▶ [Your goal] Transcribe the lines from the start of the data below through the line with "Click Создать группу", word for word and nothing more.

▶ [Source material]
==================================================
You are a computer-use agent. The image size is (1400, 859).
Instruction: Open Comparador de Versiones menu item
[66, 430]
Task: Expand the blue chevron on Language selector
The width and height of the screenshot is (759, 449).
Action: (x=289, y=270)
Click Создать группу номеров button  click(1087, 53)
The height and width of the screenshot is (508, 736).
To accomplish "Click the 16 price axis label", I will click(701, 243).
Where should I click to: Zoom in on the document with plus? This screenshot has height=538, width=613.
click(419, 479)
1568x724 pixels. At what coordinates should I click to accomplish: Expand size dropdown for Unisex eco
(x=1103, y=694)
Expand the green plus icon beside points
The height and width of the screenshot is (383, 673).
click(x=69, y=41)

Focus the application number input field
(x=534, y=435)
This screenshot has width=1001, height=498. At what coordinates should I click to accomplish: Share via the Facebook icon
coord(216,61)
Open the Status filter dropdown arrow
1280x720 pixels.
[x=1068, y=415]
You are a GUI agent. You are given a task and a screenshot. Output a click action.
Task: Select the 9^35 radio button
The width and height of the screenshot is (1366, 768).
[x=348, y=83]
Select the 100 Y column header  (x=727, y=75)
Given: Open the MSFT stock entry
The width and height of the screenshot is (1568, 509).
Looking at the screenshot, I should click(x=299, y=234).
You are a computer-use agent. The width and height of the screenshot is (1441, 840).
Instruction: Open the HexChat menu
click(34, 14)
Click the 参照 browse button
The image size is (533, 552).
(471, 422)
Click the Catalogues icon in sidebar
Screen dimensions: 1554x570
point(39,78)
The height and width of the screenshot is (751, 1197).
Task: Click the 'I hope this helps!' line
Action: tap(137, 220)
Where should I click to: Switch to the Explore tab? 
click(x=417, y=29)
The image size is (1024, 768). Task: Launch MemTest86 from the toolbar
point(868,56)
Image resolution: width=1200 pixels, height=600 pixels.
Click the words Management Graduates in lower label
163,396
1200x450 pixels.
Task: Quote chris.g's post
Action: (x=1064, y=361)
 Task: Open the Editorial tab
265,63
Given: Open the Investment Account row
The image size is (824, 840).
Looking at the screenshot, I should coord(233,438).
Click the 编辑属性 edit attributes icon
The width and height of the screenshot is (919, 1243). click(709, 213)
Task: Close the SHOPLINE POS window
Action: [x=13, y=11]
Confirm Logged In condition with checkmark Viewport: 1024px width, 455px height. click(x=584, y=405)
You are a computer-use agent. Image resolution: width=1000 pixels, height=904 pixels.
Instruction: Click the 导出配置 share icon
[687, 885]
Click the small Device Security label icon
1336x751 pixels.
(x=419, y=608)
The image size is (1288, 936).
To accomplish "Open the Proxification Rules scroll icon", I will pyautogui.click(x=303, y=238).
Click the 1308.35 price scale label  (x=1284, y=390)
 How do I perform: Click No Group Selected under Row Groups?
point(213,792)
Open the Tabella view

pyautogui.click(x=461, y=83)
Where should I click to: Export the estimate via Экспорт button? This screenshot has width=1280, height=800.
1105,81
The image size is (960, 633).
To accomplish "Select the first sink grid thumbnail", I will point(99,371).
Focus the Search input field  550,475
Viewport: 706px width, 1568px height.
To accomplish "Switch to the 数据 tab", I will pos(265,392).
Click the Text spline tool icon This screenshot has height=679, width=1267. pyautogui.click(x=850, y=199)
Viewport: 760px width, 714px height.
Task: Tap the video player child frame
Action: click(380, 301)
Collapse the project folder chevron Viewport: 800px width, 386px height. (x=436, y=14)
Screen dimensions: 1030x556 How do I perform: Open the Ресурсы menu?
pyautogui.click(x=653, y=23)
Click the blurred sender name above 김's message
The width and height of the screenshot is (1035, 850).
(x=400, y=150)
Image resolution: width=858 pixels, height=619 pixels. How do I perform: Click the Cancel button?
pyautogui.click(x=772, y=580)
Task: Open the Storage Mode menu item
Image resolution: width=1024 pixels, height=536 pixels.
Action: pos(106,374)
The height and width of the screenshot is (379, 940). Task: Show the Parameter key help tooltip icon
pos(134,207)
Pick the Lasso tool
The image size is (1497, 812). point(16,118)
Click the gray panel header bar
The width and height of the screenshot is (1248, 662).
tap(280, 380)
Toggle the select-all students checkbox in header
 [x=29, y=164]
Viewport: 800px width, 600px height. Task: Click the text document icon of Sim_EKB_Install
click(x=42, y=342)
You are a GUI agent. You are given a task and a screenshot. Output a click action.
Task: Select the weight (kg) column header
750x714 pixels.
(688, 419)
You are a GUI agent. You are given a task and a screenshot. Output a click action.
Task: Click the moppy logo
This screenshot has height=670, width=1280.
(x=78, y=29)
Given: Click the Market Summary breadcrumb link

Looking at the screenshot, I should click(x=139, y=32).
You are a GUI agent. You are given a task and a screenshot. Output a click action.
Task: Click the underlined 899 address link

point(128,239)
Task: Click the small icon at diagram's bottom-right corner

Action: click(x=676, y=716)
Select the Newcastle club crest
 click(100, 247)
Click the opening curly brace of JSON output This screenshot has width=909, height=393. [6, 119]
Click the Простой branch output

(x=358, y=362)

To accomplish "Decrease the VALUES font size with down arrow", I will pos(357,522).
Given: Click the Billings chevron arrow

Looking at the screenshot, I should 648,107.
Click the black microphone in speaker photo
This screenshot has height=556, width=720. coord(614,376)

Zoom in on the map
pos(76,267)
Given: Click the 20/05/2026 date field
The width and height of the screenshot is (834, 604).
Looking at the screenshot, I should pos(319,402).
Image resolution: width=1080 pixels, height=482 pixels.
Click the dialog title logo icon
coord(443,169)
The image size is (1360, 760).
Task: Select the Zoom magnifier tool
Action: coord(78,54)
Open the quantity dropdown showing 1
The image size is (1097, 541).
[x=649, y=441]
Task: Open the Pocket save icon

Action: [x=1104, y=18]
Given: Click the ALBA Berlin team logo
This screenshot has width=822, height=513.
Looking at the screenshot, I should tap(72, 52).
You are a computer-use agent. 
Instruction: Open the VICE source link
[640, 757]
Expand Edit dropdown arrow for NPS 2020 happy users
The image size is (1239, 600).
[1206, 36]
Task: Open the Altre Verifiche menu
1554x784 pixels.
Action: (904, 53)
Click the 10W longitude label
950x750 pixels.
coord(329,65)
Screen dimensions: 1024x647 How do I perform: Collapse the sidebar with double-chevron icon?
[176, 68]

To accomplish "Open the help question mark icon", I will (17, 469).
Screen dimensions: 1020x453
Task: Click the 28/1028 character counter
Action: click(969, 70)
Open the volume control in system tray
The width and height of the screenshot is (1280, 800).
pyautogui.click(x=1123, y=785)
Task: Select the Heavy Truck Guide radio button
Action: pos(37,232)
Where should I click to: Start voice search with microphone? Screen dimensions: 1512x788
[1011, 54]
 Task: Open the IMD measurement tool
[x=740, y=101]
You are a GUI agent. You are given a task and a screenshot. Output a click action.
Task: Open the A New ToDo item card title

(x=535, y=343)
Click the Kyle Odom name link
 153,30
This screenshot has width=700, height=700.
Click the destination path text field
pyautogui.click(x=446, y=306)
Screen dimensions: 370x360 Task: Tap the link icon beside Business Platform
==================================================
▶ [Answer section]
You are a computer-use agent. The image size is (1400, 859).
Instruction: Open Comparador de Versiones menu item
[66, 430]
Task: Expand the blue chevron on Language selector
The width and height of the screenshot is (759, 449).
Action: (x=289, y=270)
Click Создать группу номеров button  click(1087, 53)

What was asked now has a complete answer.